■ WRITTEN PROBLEM: Quote all of the entries below word for word, leaving out the pictures.

[Click-target data]
· · · · ·
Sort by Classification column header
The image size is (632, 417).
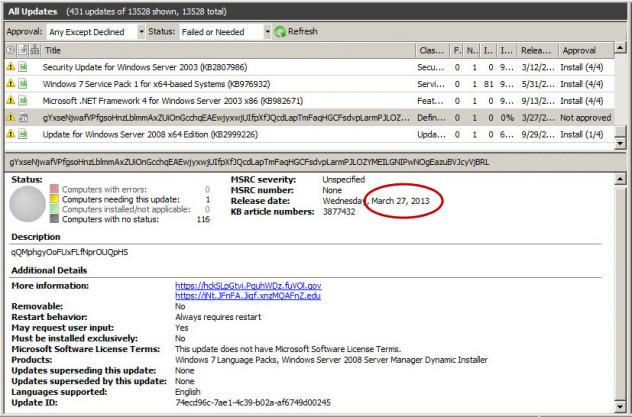click(x=430, y=50)
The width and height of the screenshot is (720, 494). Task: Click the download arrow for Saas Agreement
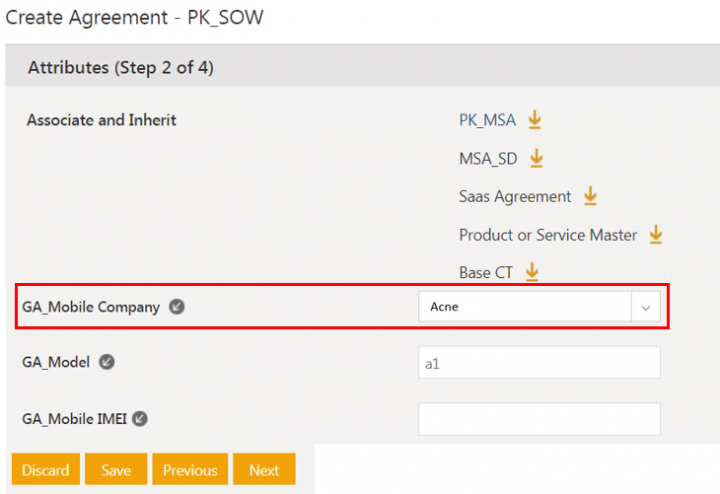pos(590,196)
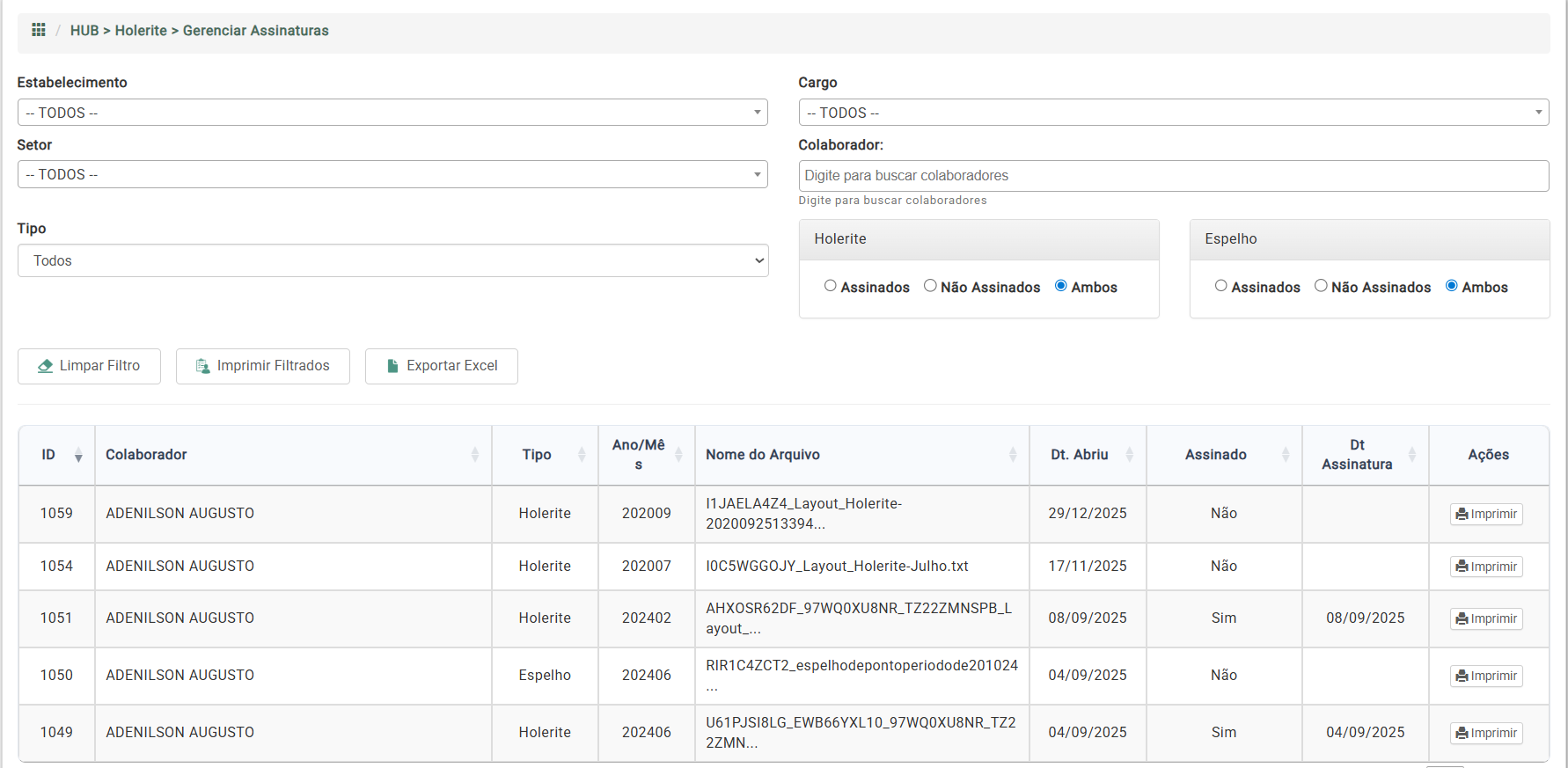Select Ambos radio under Holerite
1568x768 pixels.
coord(1060,286)
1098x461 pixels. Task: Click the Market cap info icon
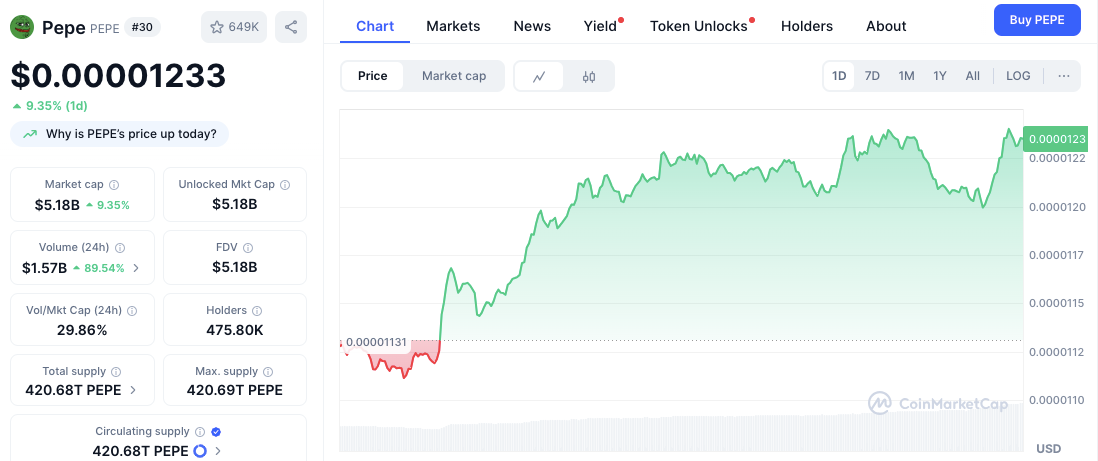pos(114,185)
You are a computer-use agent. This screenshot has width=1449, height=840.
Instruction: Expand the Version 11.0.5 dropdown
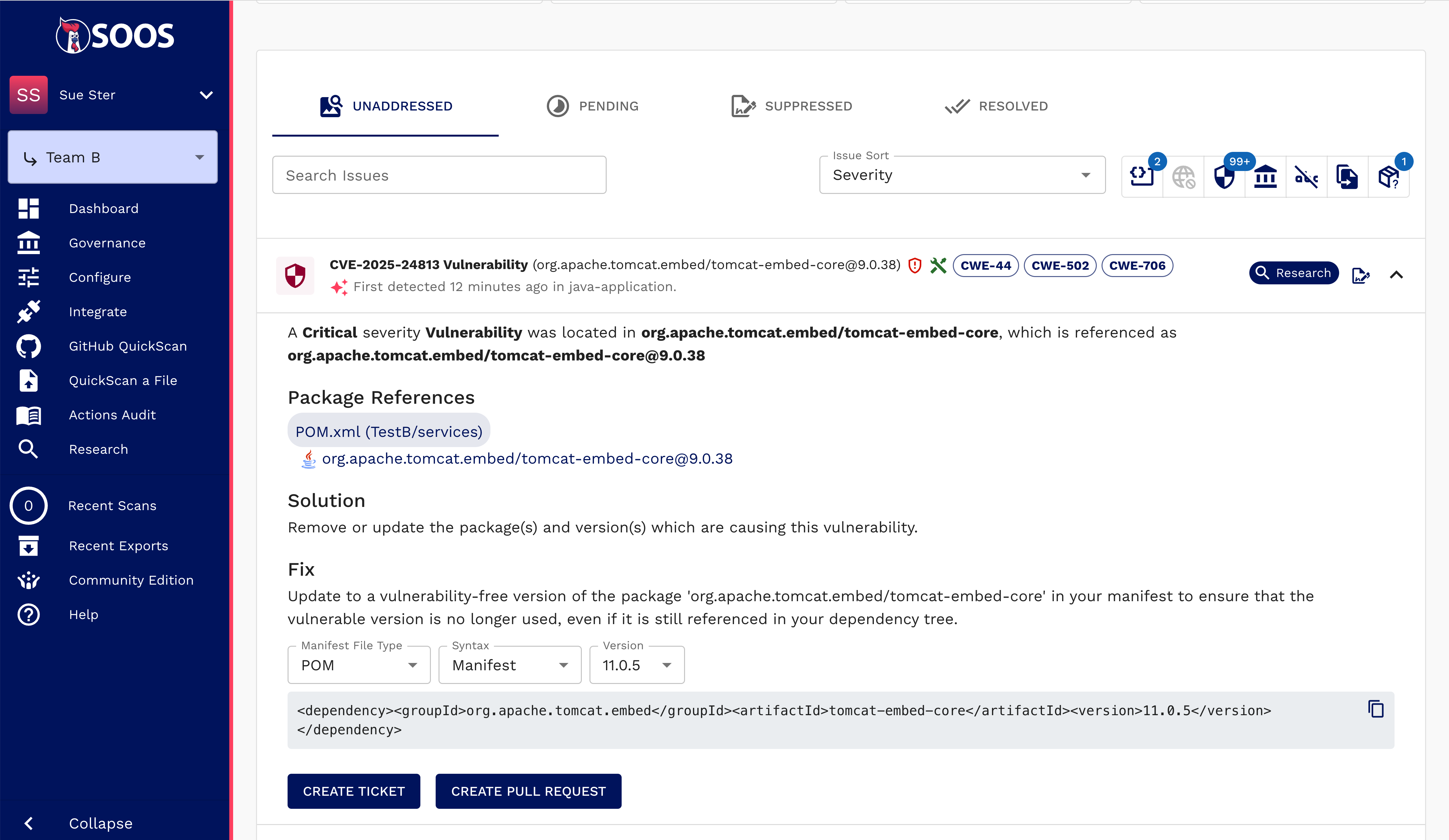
· · · · ·
■ THE SOLUTION:
Sort by Classification column header
The image size is (632, 417).
click(x=430, y=50)
The width and height of the screenshot is (720, 494). Task: Click the download arrow for Saas Agreement
pos(590,196)
Select Ambos radio under Holerite
1568x768 pixels.
coord(1060,286)
1098x461 pixels. Task: Click the Market cap info icon
pos(114,185)
You are a computer-use agent. This screenshot has width=1449, height=840.
Instruction: Expand the Version 11.0.5 dropdown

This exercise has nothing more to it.